SQL Server on Linux 用に Kerberos を構成する

これらは、SQL Server on Linux を実行するホスト サーバー上に必要な値です。 同じホスト上で他の (SQL Server 以外の) サービスを実行する場合は、krb5.conf ファイルに追加のエントリがいくつか必要になることがあります。

参照用に krb5.conf のサンプル ファイルを次に示します。

[libdefaults]
default_realm = CONTOSO.COM

[realms]
CONTOSO.COM = {
  kdc = adVM.contoso.com
  admin_server = adVM.contoso.com
  default_domain = contoso.com
}

[domain_realm]
.contoso.com = CONTOSO.COM
contoso.com = CONTOSO.COM
  • libdefaults - default_realm 値が存在する必要があります。 この値によって、ホスト コンピューターが属しているドメインを指定します。

  • realms (省略可能) - 領域ごとに、kdc 値を設定して、Active Directory アカウントを検索するときにコンピューターが接続する必要があるキー配布センターを指定できます。 複数の KDC を設定した場合、各接続の KDC はラウンドロビンによって選択されます。

  • domain_realm (省略可能) - 各領域のマッピングを指定できます。 指定しない場合、SQL Server on Linux では、ドメイン contoso.com は領域 CONTOSO.COM にマップされると想定されます。

Kerberos 認証のプロセス

Windows での Kerberos 認証と同様に、Ticket Granting Ticket (TGT) を取得する最初の 2 つの手順は同じです。

  • クライアントが、(暗号化された) ユーザー名とパスワードをドメイン コントローラー (DC) に送信することで、ログイン プロセスを開始します。

  • 内部ストレージに対してユーザー名とパスワードを確認した後、DC はそのユーザーの TGT をクライアントに返します。

SQL Server on Linux では、keytab ファイルを使ってサービス プリンシパル名 (SPN) のパスワードを読み取った後、暗号化された BLOB を暗号化解除し、これを使って接続を承認します。 次の手順では、このプロセスの概要を示します。

  • ユーザーが TGT を取得したら、クライアントは SQL Server インスタンスのホスト名とポートを指定して SQL Server への接続を開始します。

  • SQL クライアントは、MSSQLSvc/<host>:<port> という形式のサービス プリンシパル名を内部的に作成します。 これは、ほとんどの SQL Server クライアントでハードコーディングされた形式です。

  • クライアントは、その SPN の DC からセッション キーを要求することで、Kerberos ハンドシェイクを開始します。 TGT と SPN の両方が DC に送信されます。

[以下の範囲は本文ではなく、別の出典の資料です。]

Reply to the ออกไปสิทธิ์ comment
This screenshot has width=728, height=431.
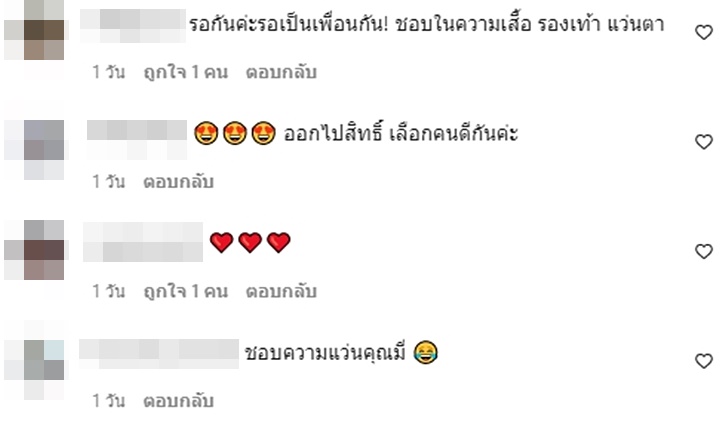point(178,182)
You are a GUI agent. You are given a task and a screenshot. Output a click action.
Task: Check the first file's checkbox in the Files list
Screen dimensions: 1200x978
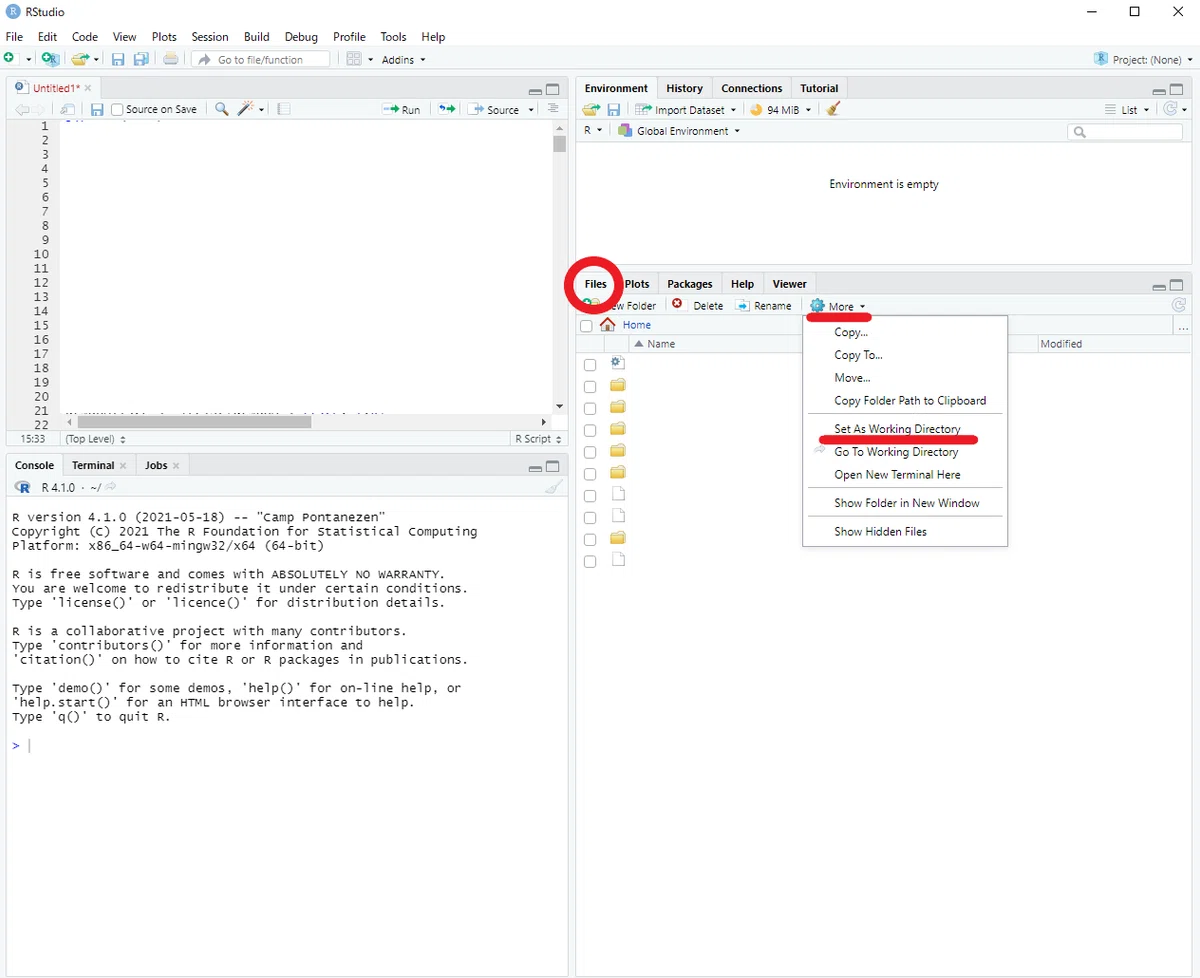coord(590,365)
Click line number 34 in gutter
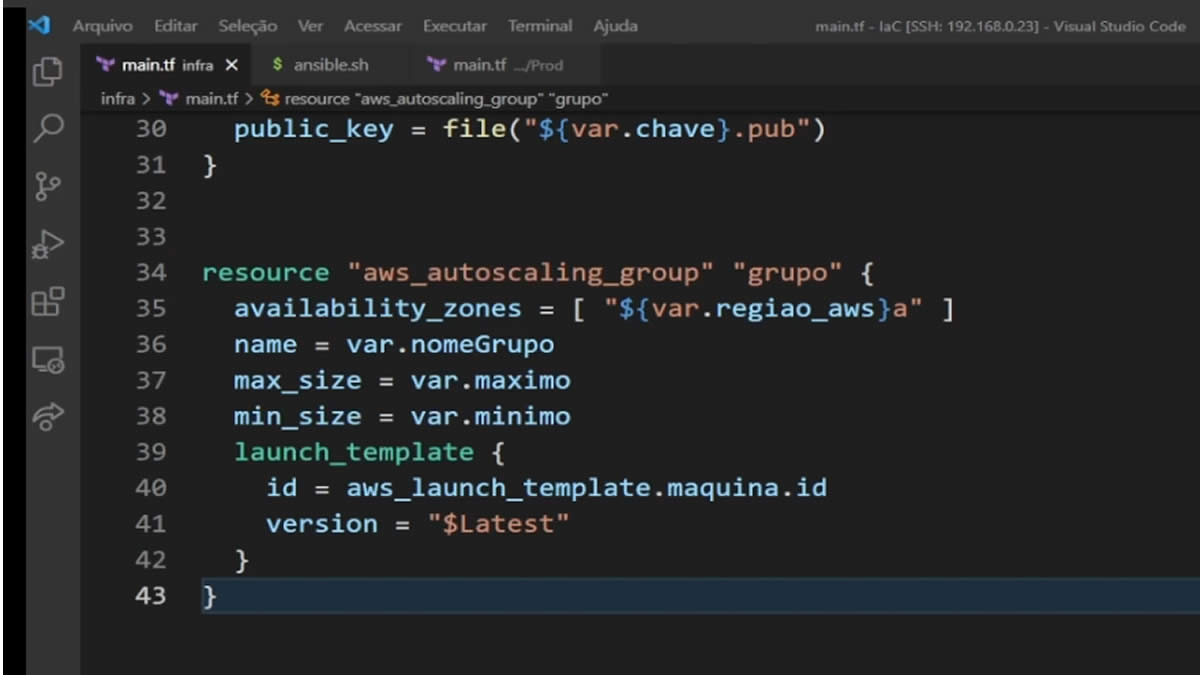Screen dimensions: 1200x675 pyautogui.click(x=151, y=273)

SQL Server on Linux の Active Directory 認証を示す図。Ticket Granting Ticket とサービス プリンシパル名がドメイン コントローラーに送信されています。

  • DC は、TGT と SPN を検証した後、SQL Server SPN に接続するためのセッション キーをクライアントに送信します。

SQL Server on Linux の Active Directory 認証を示す図。DC によってセッション キーがクライアントに返されています。

  • セッション キーから暗号化された BLOB がサーバーに送信されます。

SQL Server on Linux の Active Directory 認証を示す図。セッション キーがクライアントに送信されています。

  • SQL Server によって、SPN のパスワードがその keytab (mssql.keytab) から読み取られます。これは、暗号化された (SPN、パスワード) のタプルを含むディスク上のファイルです。

  • SQL Server によって、クライアントからの暗号化された BLOB が、検索したパスワードを使用して暗号化解除され、クライアントのユーザー名が取得されます。

  • SQL Server によって、sys.syslogins テーブルでクライアントが検索され、そのクライアントが接続を許可されているかどうかがチェックされます。

  • 接続は承認されるか、拒否されます。

SQL Server on Linux の Active Directory 認証の図。接続が承認または拒否されています。

SQL Server コンテナー用に Kerberos を構成する

SQL Server のコンテナーでの Active Directory 認証は、SQL Server on Linux と本質的に同じです。 唯一の違いは、SQL Server ホスト SPN です。 前のシナリオでは、SQL Server ホストの名前を使用して接続したため、SPN は MSSQLSvc/<host>:<port> でした。 しかし、今回は、コンテナーに接続する必要があります。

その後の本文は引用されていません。